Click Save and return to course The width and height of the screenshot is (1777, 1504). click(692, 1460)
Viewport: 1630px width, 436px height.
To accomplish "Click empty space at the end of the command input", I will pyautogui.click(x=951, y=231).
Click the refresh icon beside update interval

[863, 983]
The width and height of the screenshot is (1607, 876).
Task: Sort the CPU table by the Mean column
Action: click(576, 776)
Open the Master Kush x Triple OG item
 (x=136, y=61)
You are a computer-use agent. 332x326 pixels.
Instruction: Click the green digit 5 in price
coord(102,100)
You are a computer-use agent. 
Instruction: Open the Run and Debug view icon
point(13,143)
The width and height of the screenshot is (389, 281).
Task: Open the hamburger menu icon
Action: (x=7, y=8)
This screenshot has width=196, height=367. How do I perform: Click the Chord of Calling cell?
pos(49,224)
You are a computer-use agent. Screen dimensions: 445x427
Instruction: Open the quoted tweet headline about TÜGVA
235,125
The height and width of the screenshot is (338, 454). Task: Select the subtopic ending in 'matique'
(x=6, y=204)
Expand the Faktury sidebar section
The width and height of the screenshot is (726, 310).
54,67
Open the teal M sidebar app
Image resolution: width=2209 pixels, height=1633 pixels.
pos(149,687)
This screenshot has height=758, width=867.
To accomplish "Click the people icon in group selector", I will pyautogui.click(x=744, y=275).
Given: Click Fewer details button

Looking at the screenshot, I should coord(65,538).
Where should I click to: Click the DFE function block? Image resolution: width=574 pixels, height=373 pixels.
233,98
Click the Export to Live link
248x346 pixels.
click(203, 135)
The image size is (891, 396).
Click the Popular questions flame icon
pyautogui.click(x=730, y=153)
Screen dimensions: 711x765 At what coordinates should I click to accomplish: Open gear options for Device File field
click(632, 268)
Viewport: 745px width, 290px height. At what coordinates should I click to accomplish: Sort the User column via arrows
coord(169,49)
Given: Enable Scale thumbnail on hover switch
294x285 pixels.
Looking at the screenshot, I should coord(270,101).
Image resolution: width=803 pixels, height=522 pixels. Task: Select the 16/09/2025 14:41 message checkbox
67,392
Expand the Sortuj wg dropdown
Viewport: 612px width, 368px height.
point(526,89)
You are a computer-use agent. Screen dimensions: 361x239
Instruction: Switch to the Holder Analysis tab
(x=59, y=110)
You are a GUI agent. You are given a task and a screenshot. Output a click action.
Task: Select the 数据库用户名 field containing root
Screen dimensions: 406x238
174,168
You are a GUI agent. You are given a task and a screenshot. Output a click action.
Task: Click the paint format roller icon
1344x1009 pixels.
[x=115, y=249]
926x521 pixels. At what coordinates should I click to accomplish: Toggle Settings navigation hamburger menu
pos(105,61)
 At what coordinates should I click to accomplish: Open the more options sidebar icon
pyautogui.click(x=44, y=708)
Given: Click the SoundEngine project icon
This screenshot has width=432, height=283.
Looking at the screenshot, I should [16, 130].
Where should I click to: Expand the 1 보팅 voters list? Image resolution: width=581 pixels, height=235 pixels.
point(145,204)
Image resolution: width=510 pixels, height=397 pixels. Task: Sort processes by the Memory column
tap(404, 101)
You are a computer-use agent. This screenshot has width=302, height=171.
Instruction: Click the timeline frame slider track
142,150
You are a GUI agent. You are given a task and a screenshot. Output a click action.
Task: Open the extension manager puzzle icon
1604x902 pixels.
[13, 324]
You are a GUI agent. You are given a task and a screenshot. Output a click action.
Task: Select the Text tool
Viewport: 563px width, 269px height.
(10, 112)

• Set problem
Rewrite the stretch of the records from the line containing "Click the Export to Live link" through the line containing "pyautogui.click(x=730, y=153)", replacing "Popular questions" with "Trending questions" and leaving everything else unchanged.

• Task result
Click the Export to Live link
248x346 pixels.
click(203, 135)
The image size is (891, 396).
Click the Trending questions flame icon
pyautogui.click(x=730, y=153)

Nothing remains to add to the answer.